Dr. iur. Kerstin Diercks-Harms, Dr. iur. Rüdiger Brodhun
Rz. 7
Kontaktiert ein Verbraucher einen Rechtsanwalt (z.B. über Anwaltssuchdienste, Google-Recherche etc.) per Telefon, E-Mail oder Fax und bestätigt dieser anschließend das Mandat per E-Mail, Fax und/oder Telefon – waren also der Rechtsanwalt und sein Auftraggeber von der Vertragsverhandlung bis zum Abschluss des Vertrags für ihre Vertragsgespräche und -erklärungen zu keinem Zeitpunkt gleichzeitig körperlich anwesend –, betrifft der Anwaltsvertrag als Fernabsatzvertrag die entgeltliche Erbringung einer Dienstleistung i.S.v. §§ 312 Abs. 1, 312c Abs. 1 BGB, auch wenn dieser individuelle, auf den konkreten Fall abgestimmte Leistungen beinhaltet. Das Unionsrecht sowie Sinn und Zweck der Normierungen verlangen eine weite Auslegung des Anwendungsbereichs der Voraussetzungen.
Die Voraussetzungen hierfür, nämlich ein für den Fernabsatz organisiertes Vertriebs- oder Dienstleistungssystem, liegen regelmäßig aber nicht schon dann vor, wenn der Rechtsanwalt lediglich die technischen Möglichkeiten zum Abschluss eines Anwaltsvertrags im Fernabsatz wie Briefkasten, elektronische Postfächer und/oder Telefon- und Faxanschlüsse vorhält. Ein für den Fernabsatz organisierter Strukturvertrieb setzt vielmehr voraus, dass der Rechtsanwalt nicht nur die personellen, sachlichen und organisatorischen Voraussetzungen geschaffen hat, die notwendig sind, um regelmäßig Geschäfte im Fernabsatz zu bewältigen, sondern dass er sich bewusst dieses Systems bedient hat, um eine Vielzahl von Mandaten in bestimmten Fällen ohne persönlichen Kontakt zu den potentiellen Mandanten und unter ausschließlicher Verwendung von Fernkommunikationsmitteln zu gewinnen.
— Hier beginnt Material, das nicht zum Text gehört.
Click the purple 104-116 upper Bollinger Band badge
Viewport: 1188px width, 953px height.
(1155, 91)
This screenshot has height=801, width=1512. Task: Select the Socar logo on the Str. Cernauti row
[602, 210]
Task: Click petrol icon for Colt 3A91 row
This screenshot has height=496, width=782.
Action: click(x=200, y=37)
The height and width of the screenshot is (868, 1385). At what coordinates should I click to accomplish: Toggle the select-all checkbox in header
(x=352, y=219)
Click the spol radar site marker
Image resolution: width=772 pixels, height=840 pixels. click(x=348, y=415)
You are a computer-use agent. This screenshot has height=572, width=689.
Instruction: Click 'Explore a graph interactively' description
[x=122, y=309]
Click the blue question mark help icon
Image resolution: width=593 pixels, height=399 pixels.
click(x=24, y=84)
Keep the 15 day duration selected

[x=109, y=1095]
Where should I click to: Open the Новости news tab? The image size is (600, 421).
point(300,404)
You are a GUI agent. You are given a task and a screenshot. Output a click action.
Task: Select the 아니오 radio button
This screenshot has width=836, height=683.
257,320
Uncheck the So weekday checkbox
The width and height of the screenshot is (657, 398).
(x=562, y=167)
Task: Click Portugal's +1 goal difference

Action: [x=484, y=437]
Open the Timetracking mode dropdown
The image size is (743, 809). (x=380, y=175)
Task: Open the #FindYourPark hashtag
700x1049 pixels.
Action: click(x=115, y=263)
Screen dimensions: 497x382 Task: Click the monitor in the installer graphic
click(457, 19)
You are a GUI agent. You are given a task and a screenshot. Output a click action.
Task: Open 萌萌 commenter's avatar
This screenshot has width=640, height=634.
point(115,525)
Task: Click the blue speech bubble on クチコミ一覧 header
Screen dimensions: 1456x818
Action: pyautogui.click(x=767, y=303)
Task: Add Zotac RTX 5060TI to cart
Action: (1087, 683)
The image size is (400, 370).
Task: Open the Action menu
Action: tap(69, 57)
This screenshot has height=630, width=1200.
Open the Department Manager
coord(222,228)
Soweit der Auftraggeber im Nachhinein einen Widerruf nach §§ 312g Abs. 1, 355 Abs. 1 i.V.m. 312c Abs. 1 BGB erklärt – um keine Gebühren zahlen zu müssen –, muss der Rechtsanwalt im Streitfall darlegen und beweisen, dass seine Vertragsschlüsse nicht im Rahmen eines für den Fernabsatz organisierten Vertriebs- oder Dienstleistungssystems erfolgen, denn eine fehlende Widerrufsbelehrung hält den Vertrag an sich widerruflich in der Schwebe. Zudem sind auch Ansprüche auf Wertersatz grundsätzlich ausgeschlossen, §§ 357a, 361 Abs. 1 BGB, auch wenn der Rechtsanwalt auf Verlangen des Mandanten seine Leistung längst vollständig erbracht hat.
Rz. 8
Der Verbraucher kann nach § 312d BGB abweichend von § 357 Abs. 2 S. 1 Nr. 1 BGB Wertersatz für die erbrachte Dienstleistung nur zu leisten haben, wenn er vor Abgabe seiner Vertragserklärung auf diese Rechtsfolge hingewiesen worden ist und ausdrücklich zugestimmt hat, dass der Anwalt vor dem Ende der Widerrufsfrist mit der Ausführung seiner Dienstleistung beginnt. Heikel sind speziell Zeithonorarvereinbarungen. Diese haben sich am bislang erbrachten Zeitaufwand zu orientieren; liegt eine Pauschalhonorarvereinbarung vor, ist der Gesamtbetrag entsprechend der bislang durch den Anwalt erbrachten Leistung zu quoteln. Zeithonorarvereinbarungen könnten ggf. nachträglich und völlig unproblematisch durch den Widerruf des Mandanten beseitigt werden.
Rz. 9
Konsequenterweise müsste der Rechtsanwalt also seinen potentiellen Klienten belehren, auf die Rechtsfolge des § 357 Abs. 2 S. 1 Nr. 1 BGB hinweisen und dessen ausdrückliche Aufforderung für den Beginn der Fallbearbeitung einholen, auch wenn diese Formalien einer zügigen Fallbearbeitung entgegenstehen und ein Widerruf durch Mandanten in der Praxis eher selten sein dürfte.
Rz. 10
Ggf. hilft § 356 Abs. 4 Nr. 2c BGB, wonach das Widerrufsrecht bei einer Dienstleistung auch dann erlischt, wenn der Verbraucher vor Beginn der Erbringung der Dienstleistung seine Kenntnis davon bestätigt hat, dass sein Widerrufsrecht mit vollständiger Vertragserfüllung durch den Unternehmer (den Rechtsanwalt) erlischt.